## [Instruction 1]
Decide whether each statement, (a), (b) and (c), agrees with the article on the Anvil Centre office tower. Answer yes or no for each and quote the deciding words of the article.
(a) Douglas College will lease floors six through nine.
(b) Evolution Gaming will lease the 10th floor.
(c) The space still to be leased is on the 5th floor.

## [Passage given]
______
It’s taken time, but the Anvil Centre office tower is filling up with tenants.
The City of New Westminster completed the $86.4 million Anvil Centre civic facility and office tower in the fall of 2014. In March 2014, the city announced it had sold the office tower to a company owned by businessmen Suki Sekhon of the CRS Group of Companies and Joseph Segal of Kingswood Capital Corporation.
In July 2017, Cushman & Wakefield, which is overseeing leasing of the building, confirmed the building’s first tenant. Evolution Gaming, an international online gaming company, will be leasing the 12th floor.
Douglas College has announced it will be leasing four floors in the building as a second campus in New Westminster. The college will lease 66,000 square feet on floors six, seven, eight and nine.
“We are basically 93 per cent leased now,” said Roger Leggatt of Cushman & Wakefield. “The Century Group has taken the 10th floor; they are a development company. Aerotek, which is like an HR staffing company, have taken about 5,000 square feet on the 11th floor. Land Titles and Survey Authority is on five.”
According to Leggatt, 10,000 square feet on the 11th floor is the remaining space to be leased.
Mayor Jonathan Cote said the city is pleased the Anvil Centre office tower is now 93 per cent leased and has five tenants.
______
## [Instruction 2]
Lay out the whole listing below as a JSON list of strings, one string per line, with blank lines omitted. Leave the pictures out.

## [Material supplied]
______
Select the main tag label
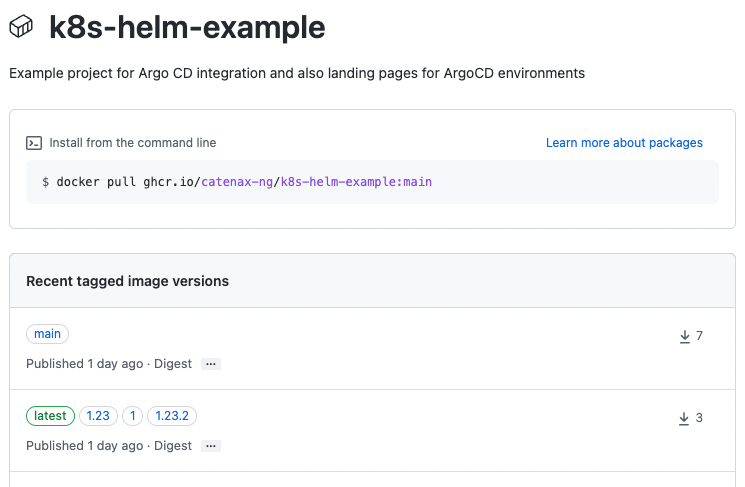Viewport: 745px width, 487px height. (x=47, y=334)
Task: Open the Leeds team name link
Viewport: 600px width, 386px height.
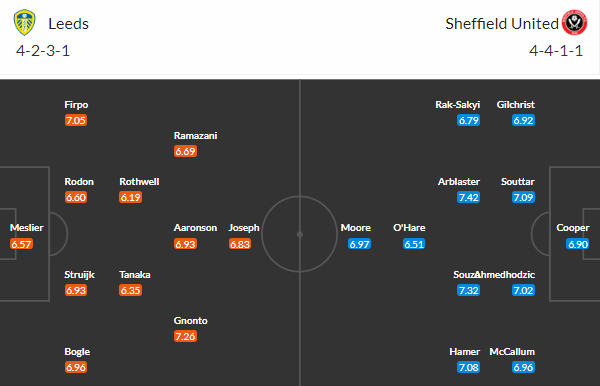Action: click(x=68, y=24)
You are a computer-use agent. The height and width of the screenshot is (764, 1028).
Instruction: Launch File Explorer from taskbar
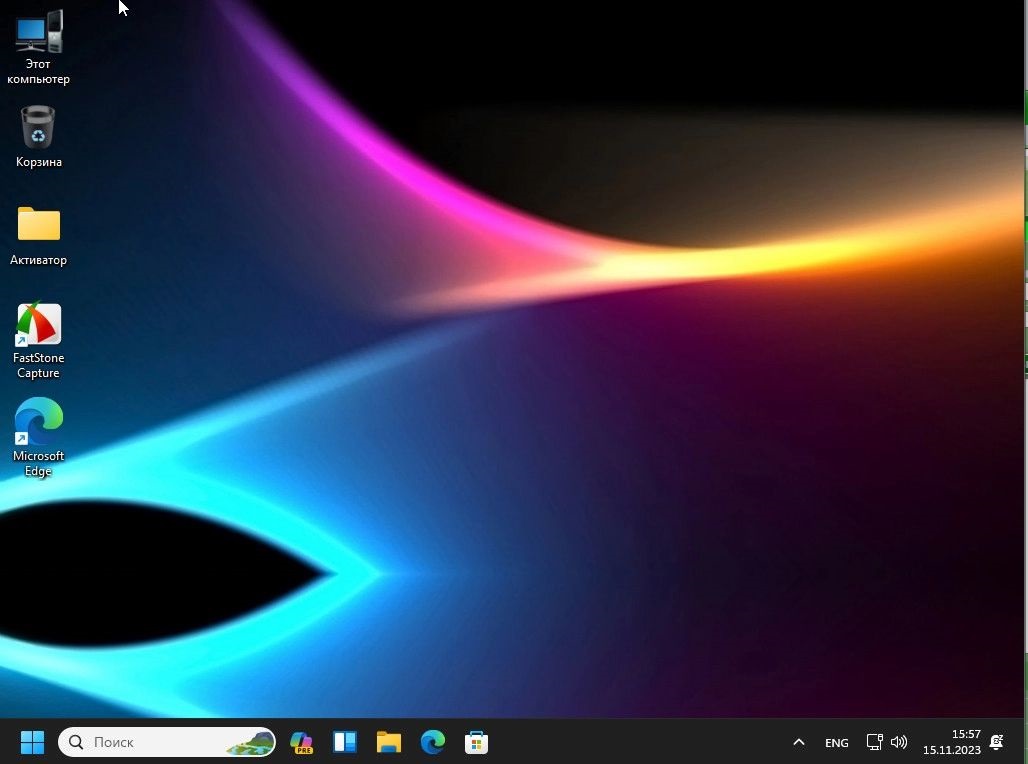pyautogui.click(x=389, y=742)
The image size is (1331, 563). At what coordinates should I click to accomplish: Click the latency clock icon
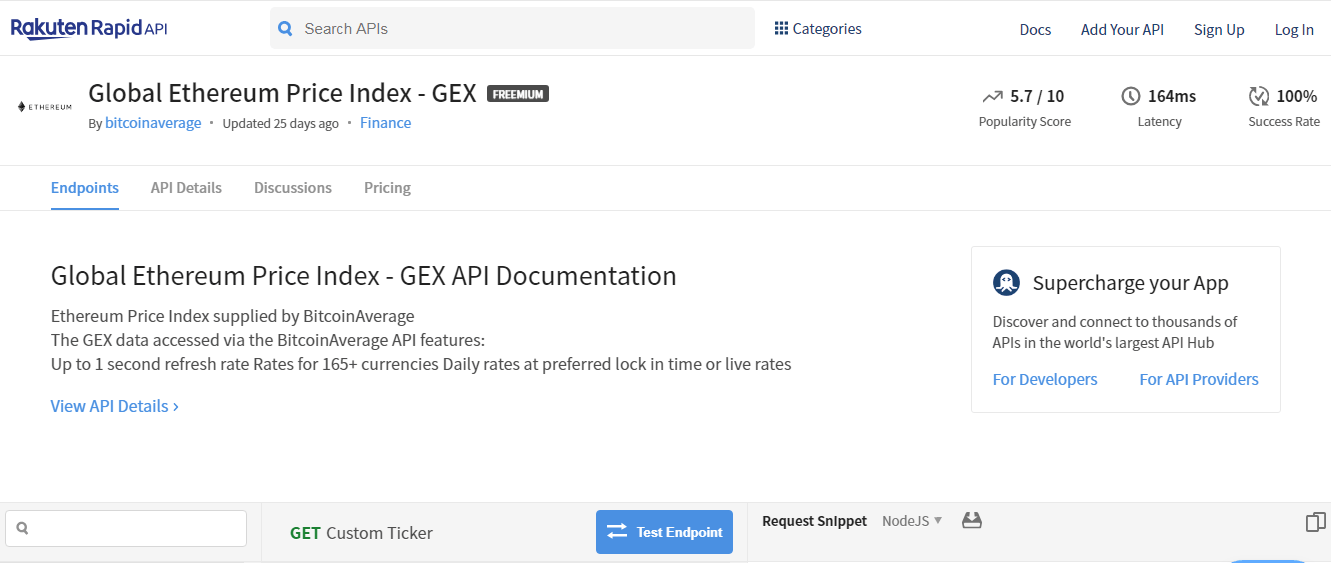pyautogui.click(x=1131, y=96)
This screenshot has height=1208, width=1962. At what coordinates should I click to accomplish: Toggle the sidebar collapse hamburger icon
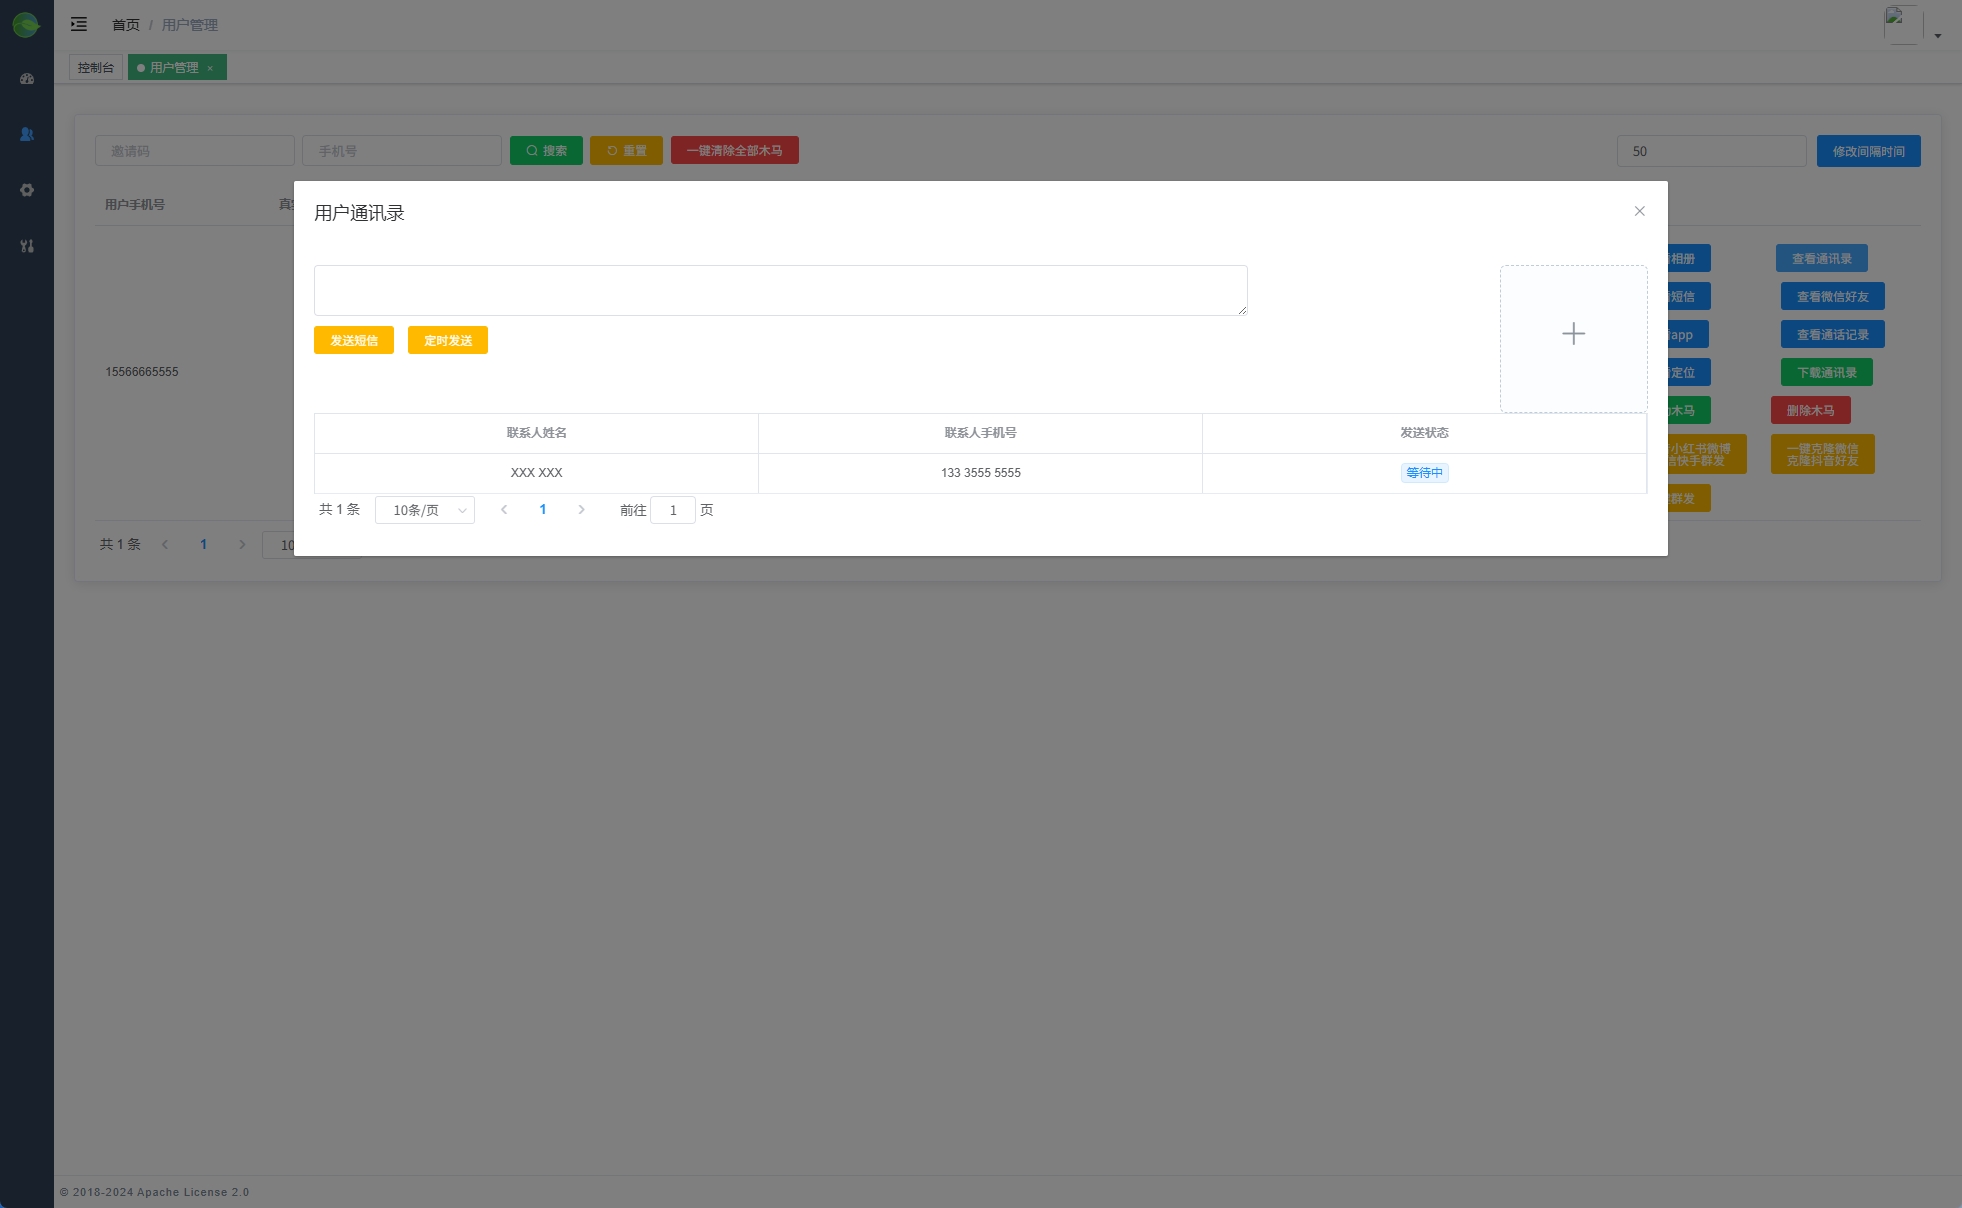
______
## [Exercise solution 1]
(a) Yes: "The college will lease 66,000 square feet on floors six, seven, eight and nine."
(b) No: "Evolution Gaming, an international online gaming company, will be leasing the 12th floor."
(c) No: "10,000 square feet on the 11th floor is the remaining space to be leased."

## [Exercise solution 2]
[
  "Select the main tag label",
  "Viewport: 745px width, 487px height. (x=47, y=334)",
  "Task: Open the Leeds team name link",
  "Viewport: 600px width, 386px height.",
  "Action: click(x=68, y=24)",
  "You are a computer-use agent. The height and width of the screenshot is (764, 1028).",
  "Instruction: Launch File Explorer from taskbar",
  "pyautogui.click(x=389, y=742)",
  "The image size is (1331, 563). At what coordinates should I click to accomplish: Click the latency clock icon",
  "pyautogui.click(x=1131, y=96)",
  "This screenshot has height=1208, width=1962. At what coordinates should I click to accomplish: Toggle the sidebar collapse hamburger icon"
]